**STUDY TEXT:**
______________________________

Yves here. Perhaps I am too much of a “glass half full” type, but I find initiatives like this to be extremely frustrating. Yes, global shipping is a huge cause of greenhouse gas emissions. The desired changes will increase shipping costs and presumably will also reduce international shipping, at least somewhat, and encourage more localization.
How about other measures to encourage more closer to home production? And what about another huge shipper, the US military?
By Don Maier, Associate Professor of Business, University of Tennessee. Originally published at The Conversation
Most of the clothing and gadgets you buy in stores today were once in shipping containers, sailing across the ocean. Ships carry over 80% of the world’s traded goods. But they have a problem – the majority of them burn heavy sulfur fuel oil, which is a driver of climate change.
While cargo ships’ engines have become more efficient over time, the industry is under growing pressure to eliminate its carbon footprint.
The European Union Parliament this year voted to require an 80% drop in shipping fuels’ greenhouse gas intensity by 2050 and to require shipping lines to pay for the greenhouse gases their ships release. The International Maritime Organization, the United Nations agency that regulates international shipping, also plans to strengthen its climate strategy this summer. The IMO’s current goal is to cut shipping emissions 50% by 2050. President Joe Biden said on April 20, 2023, that the U.S. would push for a new international goal of zero emissionsby 2050 instead.
We asked maritime industry researcher Don Maier if the industry can meet those tougher targets.
Why Is It So Hard for Shipping to Transition Away from Fossil Fuels?
Economics and the lifespan of ships are two primary reasons.
Most of the big shippers’ fleets are less than 20 years old, but even the newer builds don’t necessarily have the most advanced technology. It takes roughly a year and a half to come out with a new build of a ship, and it will still be based on technology from a few years ago. So, most of the engines still run on fossil fuel oil.
If companies do buy ships that run on alternative fuels, such as hydrogen, methanol and ammonia, they run into another challenge: There are only a few ports so far with the infrastructure to provide those fuels. Without a way to refuel at all the ports that a ship might use, companies will lose their return on investment, so they will keep using the same technology instead.
It isn’t necessarily that the maritime industry doesn’t want to go the direction of cleaner fuels. But their assets – their fleets – were purchased with a long lifespan in mind, and alternative fuels aren’t yet widely available.
Ships are being built that can run on liquefied natural gas (LNG) and methanol, and even hydrogen is coming online. Often these are dual-fuel – ships that can run on either alternative fuels or fossil fuels. But so far, not enough of this type of ship is being ordered for the costs to make financial sense for most builders or buyers.

______________________________

**EXERCISE REQUIREMENTS:**
a. Return the passage of the shipping article starting with "We asked maritime" and going on through "from Fossil Fuels?".
b. In the shipping article, what share of the world's traded goods do ships carry?

**INFORMATION SUPPLIED:**
______________________________

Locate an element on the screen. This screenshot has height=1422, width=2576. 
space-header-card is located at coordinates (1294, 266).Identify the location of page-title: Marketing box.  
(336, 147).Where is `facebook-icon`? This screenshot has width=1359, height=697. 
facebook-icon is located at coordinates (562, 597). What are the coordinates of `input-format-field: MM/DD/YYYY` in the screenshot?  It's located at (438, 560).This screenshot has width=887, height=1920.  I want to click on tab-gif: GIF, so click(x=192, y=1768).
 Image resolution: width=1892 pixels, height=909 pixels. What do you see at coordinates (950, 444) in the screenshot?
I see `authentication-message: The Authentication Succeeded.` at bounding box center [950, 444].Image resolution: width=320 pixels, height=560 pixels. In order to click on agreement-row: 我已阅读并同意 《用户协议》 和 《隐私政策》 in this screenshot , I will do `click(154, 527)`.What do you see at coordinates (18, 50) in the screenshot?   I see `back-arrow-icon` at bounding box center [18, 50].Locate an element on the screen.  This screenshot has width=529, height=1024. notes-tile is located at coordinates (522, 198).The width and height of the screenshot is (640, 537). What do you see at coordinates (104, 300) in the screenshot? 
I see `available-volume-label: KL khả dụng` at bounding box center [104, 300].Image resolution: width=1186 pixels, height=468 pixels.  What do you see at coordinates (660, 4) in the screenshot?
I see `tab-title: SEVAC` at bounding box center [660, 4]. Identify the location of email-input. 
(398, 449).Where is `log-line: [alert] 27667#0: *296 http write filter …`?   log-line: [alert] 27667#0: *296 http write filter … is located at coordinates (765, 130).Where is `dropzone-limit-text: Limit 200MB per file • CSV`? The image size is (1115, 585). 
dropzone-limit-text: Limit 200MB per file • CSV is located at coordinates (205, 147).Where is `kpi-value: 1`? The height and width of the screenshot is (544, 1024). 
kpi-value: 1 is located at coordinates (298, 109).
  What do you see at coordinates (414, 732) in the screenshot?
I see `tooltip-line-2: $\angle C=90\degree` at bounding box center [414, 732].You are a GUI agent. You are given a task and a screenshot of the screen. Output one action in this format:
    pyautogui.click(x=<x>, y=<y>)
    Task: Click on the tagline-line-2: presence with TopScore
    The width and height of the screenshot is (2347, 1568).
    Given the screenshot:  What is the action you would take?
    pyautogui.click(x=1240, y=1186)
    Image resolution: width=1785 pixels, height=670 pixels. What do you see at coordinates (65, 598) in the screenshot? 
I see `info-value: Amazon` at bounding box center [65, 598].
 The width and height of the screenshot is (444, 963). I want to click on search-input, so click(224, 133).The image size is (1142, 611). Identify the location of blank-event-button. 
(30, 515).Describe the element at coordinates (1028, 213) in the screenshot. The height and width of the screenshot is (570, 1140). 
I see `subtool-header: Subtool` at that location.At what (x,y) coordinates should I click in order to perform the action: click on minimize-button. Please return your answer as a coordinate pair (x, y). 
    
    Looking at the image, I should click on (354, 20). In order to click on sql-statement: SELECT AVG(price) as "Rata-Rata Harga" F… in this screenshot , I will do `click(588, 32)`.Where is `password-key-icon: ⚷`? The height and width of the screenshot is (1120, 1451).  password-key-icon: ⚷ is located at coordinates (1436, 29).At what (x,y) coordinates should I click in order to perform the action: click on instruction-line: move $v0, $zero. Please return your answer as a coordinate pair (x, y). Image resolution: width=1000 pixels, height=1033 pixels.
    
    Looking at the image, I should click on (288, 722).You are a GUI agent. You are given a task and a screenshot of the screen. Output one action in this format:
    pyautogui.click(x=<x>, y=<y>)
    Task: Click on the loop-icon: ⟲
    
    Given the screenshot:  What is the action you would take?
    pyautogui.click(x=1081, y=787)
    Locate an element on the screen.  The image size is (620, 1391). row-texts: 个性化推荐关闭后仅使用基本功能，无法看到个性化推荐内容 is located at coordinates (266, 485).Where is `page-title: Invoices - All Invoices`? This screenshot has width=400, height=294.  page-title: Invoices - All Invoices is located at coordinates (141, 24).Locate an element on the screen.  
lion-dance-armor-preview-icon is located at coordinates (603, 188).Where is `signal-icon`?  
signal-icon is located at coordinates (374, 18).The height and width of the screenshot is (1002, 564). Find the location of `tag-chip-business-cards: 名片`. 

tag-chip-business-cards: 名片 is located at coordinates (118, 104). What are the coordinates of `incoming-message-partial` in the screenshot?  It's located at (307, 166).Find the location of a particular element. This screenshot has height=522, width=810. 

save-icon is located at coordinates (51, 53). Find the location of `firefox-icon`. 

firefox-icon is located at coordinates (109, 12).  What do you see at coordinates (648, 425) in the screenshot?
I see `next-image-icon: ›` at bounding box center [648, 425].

______________________________

**RESPONSES TO THE EXERCISE:**
a.
We asked maritime industry researcher Don Maier if the industry can meet those tougher targets.
Why Is It So Hard for Shipping to Transition Away from Fossil Fuels?

b. Over 80%